• _Aim of the exercise_
The full listing, exactly as written and with no images, is the expected output.

• • • • •

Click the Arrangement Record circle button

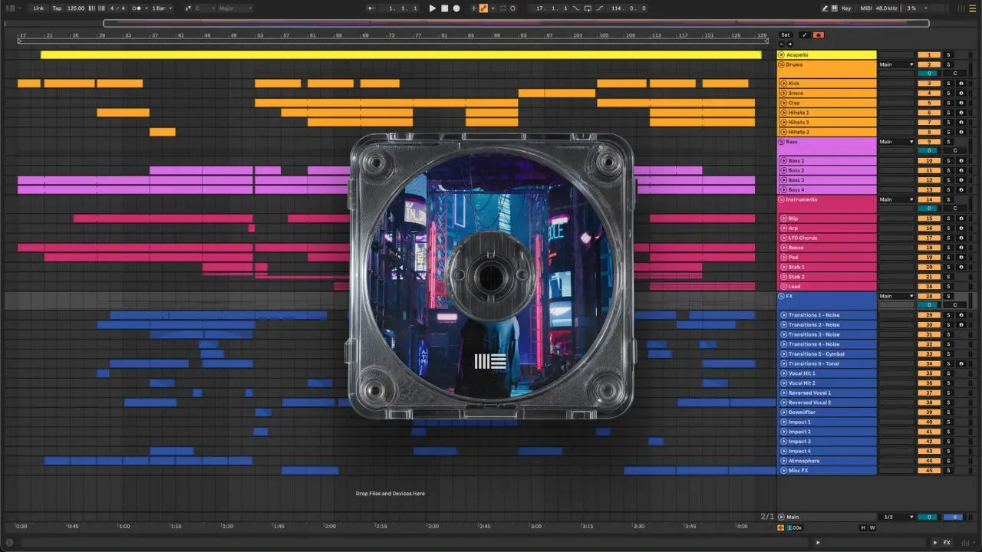coord(456,8)
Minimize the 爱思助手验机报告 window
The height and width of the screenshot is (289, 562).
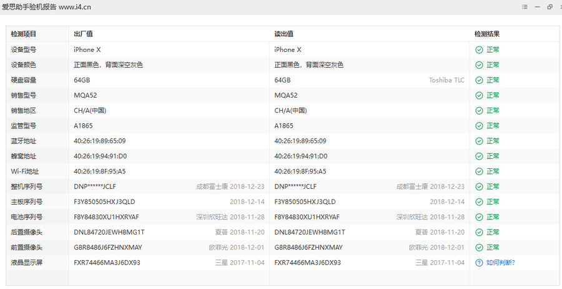(x=538, y=7)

• • • • •

• _Solution to the exercise_
Click the Arrangement Record circle button

coord(456,8)
Minimize the 爱思助手验机报告 window
The height and width of the screenshot is (289, 562).
(x=538, y=7)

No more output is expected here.